We strongly believe that software development will move to cloud. Most other professionals are already in the cloud, from salespeople using Salesforce or Microsoft Dynamics, to accountants using NetSuite or SAP in the cloud. Software developers have helped to move every professional to the cloud except themselves.

Are there gaps or areas that you might want to enhance further in GitHub?

Dohmke: I think the biggest challenge we are trying to solve in partnership with other companies is securing the software supply chain. As many companies have built their technology stacks on open source technologies, it has become apparent that software vulnerabilities like the one in Log4j can have a huge impact on the world.

I think Log4j was eye-opening to many CISOs [chief information security officers]. Too many people think they can be secure by installing everything in their datacentre – until they realise that close to 90% of their code is not actually in their environment and comes from someone else who may not understand software security.

We are a member of OpenSSF, and are working closely with other partners to figure out a developer-first way to secure the software supply chain. We work with many open source projects, and we give them tools and ideas on how they can secure their software components so the rest of the world can be secure.

At the same time, we work with enterprise customers to help them understand the need to keep all their components up to date, and that they should not push passwords, tokens and keys into repositories which might be targeted by cyber attackers at some point. Most attackers are smart enough to not use all the secrets they’ve found at once – they use one until that gets revoked and then they use the next one.

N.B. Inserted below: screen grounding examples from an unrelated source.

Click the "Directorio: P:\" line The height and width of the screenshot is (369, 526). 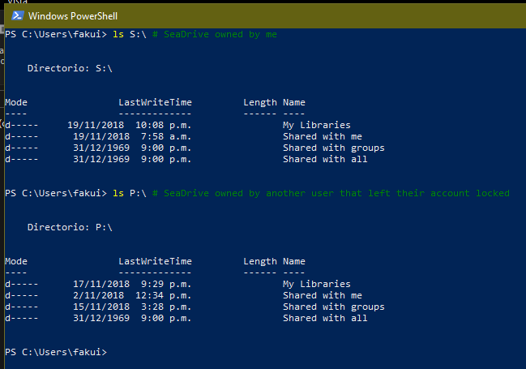pos(70,227)
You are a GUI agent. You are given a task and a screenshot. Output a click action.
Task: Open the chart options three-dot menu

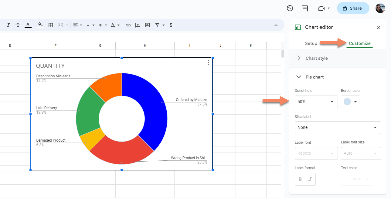[208, 62]
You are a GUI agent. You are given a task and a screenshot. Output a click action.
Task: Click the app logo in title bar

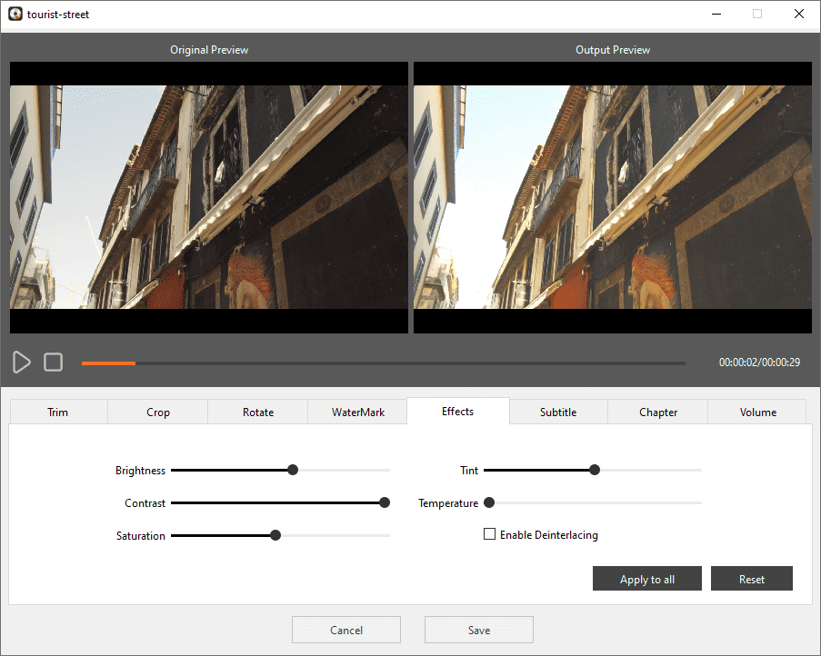(15, 15)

For many companies, it’s hard to find out what was stolen as it’s like finding a needle in a haystack. And so, we have something called secret scanning, which you can use to remove all secrets or block secrets from appearing in a repository. We also do code-scanning, or software composition analysis, to find software vulnerabilities in your code. The findings can be shared with other companies so that everybody can benefit from them.

I spoke to Red Hat CEO Matt Hicks earlier this year about the same topic, and his team is looking to build SBOM [software bill of materials] capabilities into OpenShift.

Dohmke: We are in the same OpenSSF working group, and SBOM is a huge topic in the US as software companies that do business with the US government must deliver software as SBOMs.

But instead of generating SBOMs at the end of the development cycle, we should generate them for every open source project. We want to give developers the tools to generate SBOMs in GitHub Actions that are already being used by many of them. Enterprises that use open source software can then leverage those SBOMs to create a composite SBOM when all the software components come together.

Could you talk about your synergies with Microsoft? How has being part of Microsoft benefited GitHub in terms of reaching out to a broader base of developers and customers?

Dohmke: Let me start by saying that the developers will always come first, and when you go to our website, we don’t sell you any Microsoft products. We are focused on what developers need to develop software. But of course, we see a lot of acceleration from Microsoft, and a great example is Copilot.

Microsoft was already a partner of OpenAI, and we happened to work closely with Microsoft and OpenAI on the Codex model. That gives us a way to run the inference model in Azure datacentres on GPUs that Microsoft has, so I don’t have to worry about setting up datacentres and buying GPUs.

If you think about AI assistants like Copilot, latency is really important. By the time you finish typing something and the code suggestion doesn’t appear quickly, you’re not going to use it and you will just keep typing. We’ve deployed the GPUs in the US and Europe, and they will come to Asia as well in the future.

On the business side, because Microsoft is much bigger here in Singapore than GitHub, Microsoft also helps us with existing customer connections.